Rasoria se retourna à demi, se demandant à l’évidence ce qu’elle avait pu rater. En revanche, la déclaration d’Elayne chassa toute anxiété du regard de Sareitha. Peut-être pas de son esprit, cependant, car elle fit mine de lisser nerveusement le devant de sa jupe, mais elle entendait s’aligner sur la position d’une sœur d’aussi haut niveau qu’Elayne Trakand. Parfois, avoir un statut élevé permettait de balayer les objections d’une seule phrase, et c’était plutôt agréable.
À supposer qu’elle l’eût perdue, Careane avait déjà retrouvé sa sérénité. Un état qui lui convenait bien, même si elle ressemblait plus à un conducteur de chariot qu’à une Aes Sedai, malgré ses soieries rehaussées de pierres précieuses et son visage cuivré sans âge. Mais les sœurs vertes, en général, étaient plus coriaces que les marron…
Merilille ne semblait pas du tout sereine. Les yeux ronds, les lèvres écartées, elle trahissait tous les symptômes de la stupéfaction. Cela dit, chez elle, c’était habituel.

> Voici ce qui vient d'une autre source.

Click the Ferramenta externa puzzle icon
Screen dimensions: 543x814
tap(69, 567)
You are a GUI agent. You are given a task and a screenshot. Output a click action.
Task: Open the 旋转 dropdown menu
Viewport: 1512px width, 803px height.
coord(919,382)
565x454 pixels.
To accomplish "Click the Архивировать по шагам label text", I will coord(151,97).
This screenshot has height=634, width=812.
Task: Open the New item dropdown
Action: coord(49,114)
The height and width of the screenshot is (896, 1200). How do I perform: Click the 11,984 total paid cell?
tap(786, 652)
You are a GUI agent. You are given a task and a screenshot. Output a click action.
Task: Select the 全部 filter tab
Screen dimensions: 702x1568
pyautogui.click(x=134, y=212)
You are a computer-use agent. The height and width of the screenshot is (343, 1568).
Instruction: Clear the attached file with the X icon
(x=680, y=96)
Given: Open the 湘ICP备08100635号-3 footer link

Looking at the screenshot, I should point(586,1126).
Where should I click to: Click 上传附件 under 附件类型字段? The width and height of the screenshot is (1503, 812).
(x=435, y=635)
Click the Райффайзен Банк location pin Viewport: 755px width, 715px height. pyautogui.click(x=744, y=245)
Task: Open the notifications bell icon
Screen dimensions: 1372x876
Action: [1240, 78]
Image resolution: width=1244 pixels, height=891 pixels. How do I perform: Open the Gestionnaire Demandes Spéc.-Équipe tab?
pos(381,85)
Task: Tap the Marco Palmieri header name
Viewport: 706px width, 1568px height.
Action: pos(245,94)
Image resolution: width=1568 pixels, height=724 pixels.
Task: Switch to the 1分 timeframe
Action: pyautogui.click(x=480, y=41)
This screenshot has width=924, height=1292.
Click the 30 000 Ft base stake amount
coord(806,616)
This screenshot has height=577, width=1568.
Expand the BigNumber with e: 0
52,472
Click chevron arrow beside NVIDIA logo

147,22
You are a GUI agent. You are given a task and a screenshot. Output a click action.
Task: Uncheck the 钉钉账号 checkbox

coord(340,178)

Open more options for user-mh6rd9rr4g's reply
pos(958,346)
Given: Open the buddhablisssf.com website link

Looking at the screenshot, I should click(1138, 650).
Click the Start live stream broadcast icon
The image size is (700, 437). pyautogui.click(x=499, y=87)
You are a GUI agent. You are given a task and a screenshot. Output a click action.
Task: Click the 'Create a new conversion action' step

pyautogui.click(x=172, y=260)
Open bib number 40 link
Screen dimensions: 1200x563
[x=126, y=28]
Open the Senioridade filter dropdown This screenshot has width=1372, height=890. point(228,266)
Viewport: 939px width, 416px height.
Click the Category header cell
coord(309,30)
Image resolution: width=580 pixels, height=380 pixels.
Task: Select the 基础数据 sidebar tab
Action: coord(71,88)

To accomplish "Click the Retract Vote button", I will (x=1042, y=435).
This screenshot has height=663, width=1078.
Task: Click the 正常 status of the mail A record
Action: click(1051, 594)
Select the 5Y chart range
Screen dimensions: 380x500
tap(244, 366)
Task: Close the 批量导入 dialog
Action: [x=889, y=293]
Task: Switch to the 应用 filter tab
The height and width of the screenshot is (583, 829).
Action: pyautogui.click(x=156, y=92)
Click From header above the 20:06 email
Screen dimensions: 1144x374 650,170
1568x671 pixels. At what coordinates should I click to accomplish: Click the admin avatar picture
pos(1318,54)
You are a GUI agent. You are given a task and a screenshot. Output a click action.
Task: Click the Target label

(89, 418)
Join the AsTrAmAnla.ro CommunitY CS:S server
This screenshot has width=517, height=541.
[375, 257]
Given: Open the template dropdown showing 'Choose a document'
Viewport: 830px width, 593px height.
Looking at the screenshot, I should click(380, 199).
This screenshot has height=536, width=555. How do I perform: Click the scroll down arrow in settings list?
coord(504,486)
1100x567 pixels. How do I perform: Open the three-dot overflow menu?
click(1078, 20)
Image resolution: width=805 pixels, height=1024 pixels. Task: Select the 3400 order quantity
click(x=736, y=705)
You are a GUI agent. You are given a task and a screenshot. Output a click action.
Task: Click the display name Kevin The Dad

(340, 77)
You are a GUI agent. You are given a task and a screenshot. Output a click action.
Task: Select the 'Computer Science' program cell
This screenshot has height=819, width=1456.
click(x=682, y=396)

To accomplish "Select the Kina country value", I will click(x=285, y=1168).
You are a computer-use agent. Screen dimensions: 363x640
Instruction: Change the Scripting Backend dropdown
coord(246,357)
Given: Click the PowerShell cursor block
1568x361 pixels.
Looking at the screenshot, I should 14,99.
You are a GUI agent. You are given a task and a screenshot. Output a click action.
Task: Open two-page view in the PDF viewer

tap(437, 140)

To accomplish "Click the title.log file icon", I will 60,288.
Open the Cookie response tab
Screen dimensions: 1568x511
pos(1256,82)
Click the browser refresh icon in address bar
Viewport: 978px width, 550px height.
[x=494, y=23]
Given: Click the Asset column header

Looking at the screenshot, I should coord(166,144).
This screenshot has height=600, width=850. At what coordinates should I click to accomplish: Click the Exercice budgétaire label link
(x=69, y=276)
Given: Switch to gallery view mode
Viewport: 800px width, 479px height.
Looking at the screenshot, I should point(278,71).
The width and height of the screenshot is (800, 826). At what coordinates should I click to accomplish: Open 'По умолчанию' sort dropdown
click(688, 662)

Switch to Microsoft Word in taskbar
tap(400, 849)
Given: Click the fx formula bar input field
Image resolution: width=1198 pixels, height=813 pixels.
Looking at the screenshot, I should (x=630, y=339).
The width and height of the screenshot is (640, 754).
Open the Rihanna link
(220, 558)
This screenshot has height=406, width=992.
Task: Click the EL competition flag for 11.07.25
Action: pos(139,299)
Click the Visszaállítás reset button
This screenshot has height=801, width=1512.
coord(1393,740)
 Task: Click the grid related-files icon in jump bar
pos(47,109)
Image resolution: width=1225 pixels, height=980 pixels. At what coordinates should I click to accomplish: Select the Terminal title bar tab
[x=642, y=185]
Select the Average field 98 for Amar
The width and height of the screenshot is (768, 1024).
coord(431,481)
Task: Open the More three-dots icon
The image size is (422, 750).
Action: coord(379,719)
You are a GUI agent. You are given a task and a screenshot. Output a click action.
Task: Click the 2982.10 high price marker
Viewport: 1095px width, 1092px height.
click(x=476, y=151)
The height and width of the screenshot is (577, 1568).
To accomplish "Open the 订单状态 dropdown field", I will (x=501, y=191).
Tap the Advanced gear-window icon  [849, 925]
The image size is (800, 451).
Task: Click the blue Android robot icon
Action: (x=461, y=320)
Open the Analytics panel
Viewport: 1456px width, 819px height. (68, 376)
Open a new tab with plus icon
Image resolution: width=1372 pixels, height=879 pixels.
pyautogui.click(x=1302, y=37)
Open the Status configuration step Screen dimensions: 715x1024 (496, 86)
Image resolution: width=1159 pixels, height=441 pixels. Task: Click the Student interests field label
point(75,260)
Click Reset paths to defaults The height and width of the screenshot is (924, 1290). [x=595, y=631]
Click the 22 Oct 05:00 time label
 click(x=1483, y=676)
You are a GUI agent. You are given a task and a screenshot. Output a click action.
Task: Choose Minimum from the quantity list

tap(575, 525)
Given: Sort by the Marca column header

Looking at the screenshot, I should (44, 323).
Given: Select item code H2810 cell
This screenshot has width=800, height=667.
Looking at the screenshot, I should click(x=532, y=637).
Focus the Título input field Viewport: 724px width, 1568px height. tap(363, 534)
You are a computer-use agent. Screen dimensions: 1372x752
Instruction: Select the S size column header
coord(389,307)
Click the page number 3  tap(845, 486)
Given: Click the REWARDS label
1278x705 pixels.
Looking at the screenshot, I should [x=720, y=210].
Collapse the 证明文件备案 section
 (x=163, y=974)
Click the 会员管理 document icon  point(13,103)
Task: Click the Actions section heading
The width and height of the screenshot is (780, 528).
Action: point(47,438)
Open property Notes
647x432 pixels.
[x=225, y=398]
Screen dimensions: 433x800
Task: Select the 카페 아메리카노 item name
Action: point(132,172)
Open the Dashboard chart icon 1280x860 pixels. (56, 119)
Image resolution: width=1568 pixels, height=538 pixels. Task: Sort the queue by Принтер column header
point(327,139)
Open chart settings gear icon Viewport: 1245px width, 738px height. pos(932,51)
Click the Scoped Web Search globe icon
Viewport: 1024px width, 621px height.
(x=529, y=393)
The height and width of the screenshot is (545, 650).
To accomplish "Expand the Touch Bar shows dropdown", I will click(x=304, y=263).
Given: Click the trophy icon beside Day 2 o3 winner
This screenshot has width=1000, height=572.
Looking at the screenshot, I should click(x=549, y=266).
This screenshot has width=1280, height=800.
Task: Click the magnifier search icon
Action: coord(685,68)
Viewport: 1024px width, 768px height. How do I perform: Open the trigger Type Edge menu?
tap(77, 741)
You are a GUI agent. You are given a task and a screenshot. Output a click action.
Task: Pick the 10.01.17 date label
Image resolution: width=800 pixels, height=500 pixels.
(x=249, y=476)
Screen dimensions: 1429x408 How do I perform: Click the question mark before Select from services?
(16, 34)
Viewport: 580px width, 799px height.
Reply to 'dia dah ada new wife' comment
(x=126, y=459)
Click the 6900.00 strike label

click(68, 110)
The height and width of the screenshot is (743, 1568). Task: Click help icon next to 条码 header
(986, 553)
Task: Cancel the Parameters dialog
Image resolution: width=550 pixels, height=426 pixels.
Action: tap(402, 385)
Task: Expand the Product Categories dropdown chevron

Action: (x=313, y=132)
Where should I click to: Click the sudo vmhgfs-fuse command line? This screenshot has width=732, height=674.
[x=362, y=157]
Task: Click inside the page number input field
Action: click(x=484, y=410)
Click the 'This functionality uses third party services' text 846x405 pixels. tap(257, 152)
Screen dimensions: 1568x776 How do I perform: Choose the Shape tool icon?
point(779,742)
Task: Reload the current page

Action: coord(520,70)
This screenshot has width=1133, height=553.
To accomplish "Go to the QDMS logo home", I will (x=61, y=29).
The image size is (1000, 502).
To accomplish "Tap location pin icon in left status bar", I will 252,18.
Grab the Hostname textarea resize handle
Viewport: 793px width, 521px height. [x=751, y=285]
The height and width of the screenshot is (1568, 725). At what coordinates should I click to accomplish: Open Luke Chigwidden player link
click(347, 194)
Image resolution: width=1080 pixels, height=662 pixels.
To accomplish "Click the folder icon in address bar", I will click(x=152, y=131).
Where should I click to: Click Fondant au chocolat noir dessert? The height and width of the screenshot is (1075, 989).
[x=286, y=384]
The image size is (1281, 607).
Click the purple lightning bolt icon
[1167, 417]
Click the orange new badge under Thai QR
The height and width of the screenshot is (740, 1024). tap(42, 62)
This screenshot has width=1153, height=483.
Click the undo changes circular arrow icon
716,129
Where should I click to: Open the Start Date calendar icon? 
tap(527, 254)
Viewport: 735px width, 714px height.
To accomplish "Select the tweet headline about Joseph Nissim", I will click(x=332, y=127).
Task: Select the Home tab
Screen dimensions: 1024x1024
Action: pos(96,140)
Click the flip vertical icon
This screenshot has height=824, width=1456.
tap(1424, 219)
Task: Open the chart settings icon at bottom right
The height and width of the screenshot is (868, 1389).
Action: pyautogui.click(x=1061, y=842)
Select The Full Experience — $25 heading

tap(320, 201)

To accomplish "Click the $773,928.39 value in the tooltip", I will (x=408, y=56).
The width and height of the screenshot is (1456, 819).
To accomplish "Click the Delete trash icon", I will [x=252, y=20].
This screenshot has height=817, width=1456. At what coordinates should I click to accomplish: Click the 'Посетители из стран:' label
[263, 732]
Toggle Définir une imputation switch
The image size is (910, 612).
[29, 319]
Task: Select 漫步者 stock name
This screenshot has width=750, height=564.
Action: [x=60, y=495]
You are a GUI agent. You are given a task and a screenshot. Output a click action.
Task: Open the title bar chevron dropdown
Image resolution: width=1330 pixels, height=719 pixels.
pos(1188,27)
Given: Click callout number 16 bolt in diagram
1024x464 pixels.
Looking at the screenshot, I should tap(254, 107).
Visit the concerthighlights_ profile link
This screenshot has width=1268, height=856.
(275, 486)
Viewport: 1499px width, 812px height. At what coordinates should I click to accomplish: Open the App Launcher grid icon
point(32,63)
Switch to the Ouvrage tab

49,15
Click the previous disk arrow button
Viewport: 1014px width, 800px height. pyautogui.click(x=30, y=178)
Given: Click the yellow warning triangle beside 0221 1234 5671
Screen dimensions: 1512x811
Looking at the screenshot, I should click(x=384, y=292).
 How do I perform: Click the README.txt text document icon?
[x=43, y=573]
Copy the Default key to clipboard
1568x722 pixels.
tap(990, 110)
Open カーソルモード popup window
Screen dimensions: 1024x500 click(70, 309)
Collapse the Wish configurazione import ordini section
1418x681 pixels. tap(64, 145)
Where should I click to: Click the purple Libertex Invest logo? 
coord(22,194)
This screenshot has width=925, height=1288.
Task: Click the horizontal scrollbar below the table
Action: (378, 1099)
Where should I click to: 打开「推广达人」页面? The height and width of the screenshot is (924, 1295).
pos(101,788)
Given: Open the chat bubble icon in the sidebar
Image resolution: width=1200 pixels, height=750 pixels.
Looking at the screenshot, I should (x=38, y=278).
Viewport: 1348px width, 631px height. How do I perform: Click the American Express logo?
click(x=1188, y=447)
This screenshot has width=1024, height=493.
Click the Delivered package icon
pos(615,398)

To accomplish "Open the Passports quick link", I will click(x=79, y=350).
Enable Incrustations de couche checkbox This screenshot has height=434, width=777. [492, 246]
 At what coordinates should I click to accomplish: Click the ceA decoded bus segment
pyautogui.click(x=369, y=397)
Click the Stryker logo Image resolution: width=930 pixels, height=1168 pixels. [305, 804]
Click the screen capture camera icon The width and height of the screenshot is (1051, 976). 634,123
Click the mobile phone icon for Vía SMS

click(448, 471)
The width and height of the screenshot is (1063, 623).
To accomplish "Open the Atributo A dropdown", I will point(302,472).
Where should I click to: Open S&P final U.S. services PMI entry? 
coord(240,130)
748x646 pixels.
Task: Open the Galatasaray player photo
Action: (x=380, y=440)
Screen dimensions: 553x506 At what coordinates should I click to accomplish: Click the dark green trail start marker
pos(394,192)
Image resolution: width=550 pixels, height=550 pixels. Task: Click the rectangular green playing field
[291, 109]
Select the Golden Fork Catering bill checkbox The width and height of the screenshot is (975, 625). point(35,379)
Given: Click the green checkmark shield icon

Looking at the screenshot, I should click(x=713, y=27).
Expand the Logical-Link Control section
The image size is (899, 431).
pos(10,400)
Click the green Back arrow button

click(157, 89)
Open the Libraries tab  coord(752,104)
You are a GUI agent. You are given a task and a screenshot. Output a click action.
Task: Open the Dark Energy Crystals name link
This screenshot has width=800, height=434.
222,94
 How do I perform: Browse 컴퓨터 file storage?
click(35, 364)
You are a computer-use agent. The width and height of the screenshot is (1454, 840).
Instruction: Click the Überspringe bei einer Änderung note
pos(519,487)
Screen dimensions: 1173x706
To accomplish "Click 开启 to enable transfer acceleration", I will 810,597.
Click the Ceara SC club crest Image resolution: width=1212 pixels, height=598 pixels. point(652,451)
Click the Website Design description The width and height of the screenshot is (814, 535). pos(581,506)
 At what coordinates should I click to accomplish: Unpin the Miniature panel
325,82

Elayne avança avec l’espoir que les sœurs ne colleraient pas à ses basques, mais Merilille emboîta le pas à Birgitte. En tant que sœur grise, elle aurait dû dominer les deux autres, mais elle était encline à attendre qu’on lui dise comment agir. Du coup, elle s’écarta sans un mot quand Sareitha demanda poliment à la Championne de lui faire un peu de place. Avec la chef de la Garde, les sœurs se montraient toujours obséquieuses. En revanche, elles ignoraient superbement Birgitte la Championne…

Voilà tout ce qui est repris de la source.